I requested this book seeing how the description looked really good. The regular person/celebrity premise reminded me of Jennifer E Smith’s This Is What Happiness Looks Like which I read last year and liked. Naturally, I went in expecting a similar premise but was grateful that it was different.
Unlike most NA books I’ve read so far, this one had a straight A student who had to drop out of school because she was pregnant at 19. What made it even more interesting was that her then boyfriend turned husband was abusive. The flashbacks of the abuse and the life she led before was certainly much more interesting than the present life though I did appreciate that we get to see the aftereffects of such mental and verbal abuse.
There were several issues I had with the book, one of them being that I had difficulties relating to the characters. Lex bothered me a lot. Though I understand her difficulties in trusting people post-abuse, I felt that she was a little petty with Jaron and the way she behaved confused me considering they were the best of friends before this. Comparing the two, I felt more for Jaron; he was more trying than Lex and pushed his pride aside for the sake of their friendship. He acknowledged his mistakes, which was a trait I really could respect.

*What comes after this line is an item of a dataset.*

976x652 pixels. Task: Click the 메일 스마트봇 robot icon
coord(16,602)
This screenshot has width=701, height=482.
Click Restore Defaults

Secondly, I felt that the book may have dragged on for a bit too long. The book does go back and forth with flashbacks, some contributing to the story while others felt a little repetitive. Nothing much actually happened until the last 60 pages where the two characters decide to act upon their feelings. To me, it didn’t feel like there was a “climax”, only a series of problems and denials which kept building (and excruciatingly slow to be resolved) and ended with the climax. It was very telling and somewhat a predictable ending which isn’t necessarily a bad thing but I wanted more out of them rather than just petty arguing and avoiding their feelings.
The star if the book was definitely without a doubt Owen. He was an intelligent boy and made me laugh with the things he did or left me in awe of how wonderful he is.
Starstruck discussed an important topic above all which is abuse and how it affects the abused which is something that needs to be discussed more often. It really puts things in retrospect as you get into the mind of someone who was abused and understand her fear of getting close to others.